Mary's Perpetual Virginity vs? Consummation?


Before I pose my question, I feel I need to introduce myself a bit. I am a Catholic convert. My forum name was my baptism name, which I will explain on a different post in a different topical thread. I have experienced many different protestant denominations in my search for truth before finally coming home. I even found myself defending Catholicism against my protestant brothers and sisters long before I considered coming home. I just wanted to be a truly informed ‘apologist’ (though somewhat amateur compared to the caliber of people like Jimmy Akin, Karl Keating, my friend Carl Olson and others).

In addition, I had a very bad bout of Leukemia which is a testimony in itself of which I am writing a book entitled, “A Journey of Miracles”. One incident occurring during my Leukemia is that I was literally dying when a Jesuit came to my room and offered me absolution. This was a profound turning point for me. But enough of all that. Now we should get to the question…

I have always thought of sexual relations as dirty…even in the context of a marriage. I know it’s probably wrong to think that way because I realize God did not institute marriage to be a ‘dirty’ thing, but a wonderful experience, as well as sexual relations within that institution.

I know that Scripture speaks of it in both ways. Paul speaks of marriage as a positive thing. He also gives advice in one of his pastoral letters that it is better to remain single for the sake of serving God more fully; to be consecrated to a life of holiness in service to God.

Having said all that, how does this tie in with Mary’s perpetual virginity? Well, I am just wondering, if sexual relations are not dirty within the context of a marriage…and Mary was married to Joseph, why would it be so wrong for her to engage in sexual relations w/ Joseph after the birth of Christ?

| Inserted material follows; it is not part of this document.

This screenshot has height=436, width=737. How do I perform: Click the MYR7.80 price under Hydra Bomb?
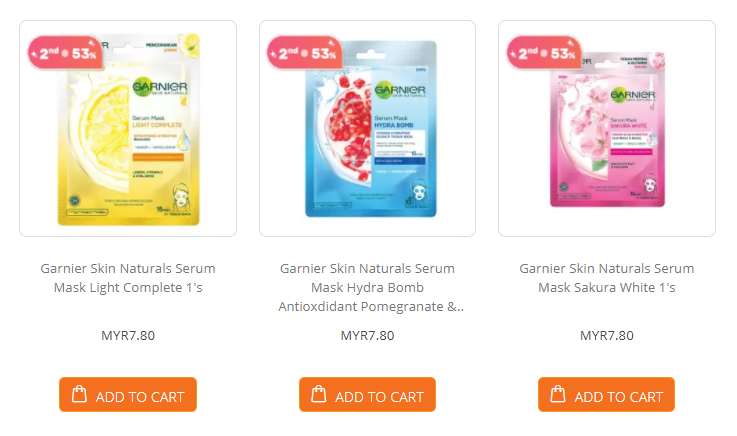pos(368,335)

Now I have read some answers to questions related to this on this website. I know I will probably get responses like, “Mary was ‘consummated’ by the Holy Spirit.” or “It was necessary for Mary to remain pure as one having been a vessel of the new covenant (Jesus), born w/out the stain of original sin.” which of course ties in w/ the immaculate conception.

Therefore the question still remains…If sexual relations within the context of marriage is pure why would it be necessary for Mary to remain sexually inactive?

I thank you all for your gracious answers in advance.


My understanding of the church’s teaching on the matter (I’m not so good at finding references, I’m afraid, though!) is that Mary was in fact a consecrated virgin before she married and so to consummate her marriage with Joseph would have been to break vows of celibacy already taken.

Hopefully other people will be able to clarify or correct me!


One aspect of it is that she is the Ark of the New Covenant.

God destroyed Uzzah, who touched the Ark of the Covenant (trying to steady it) in the OT. (2 Sam 6:6-7) Mary, as the Ark of the New Covenant, had a special kind of purity, and the marital embrace would destroy that.

Also, St. Joseph knew that Jesus was conceived by the Holy Spirit, and would not have considered acting as if he were equal to the H.S. by trying to conceive another child in Mary.

That’s my take on it!



Would it have been *wrong *for a husband like St. Joseph to engage in marital relations with his wife? It’s not about right or wrong but about good verses best.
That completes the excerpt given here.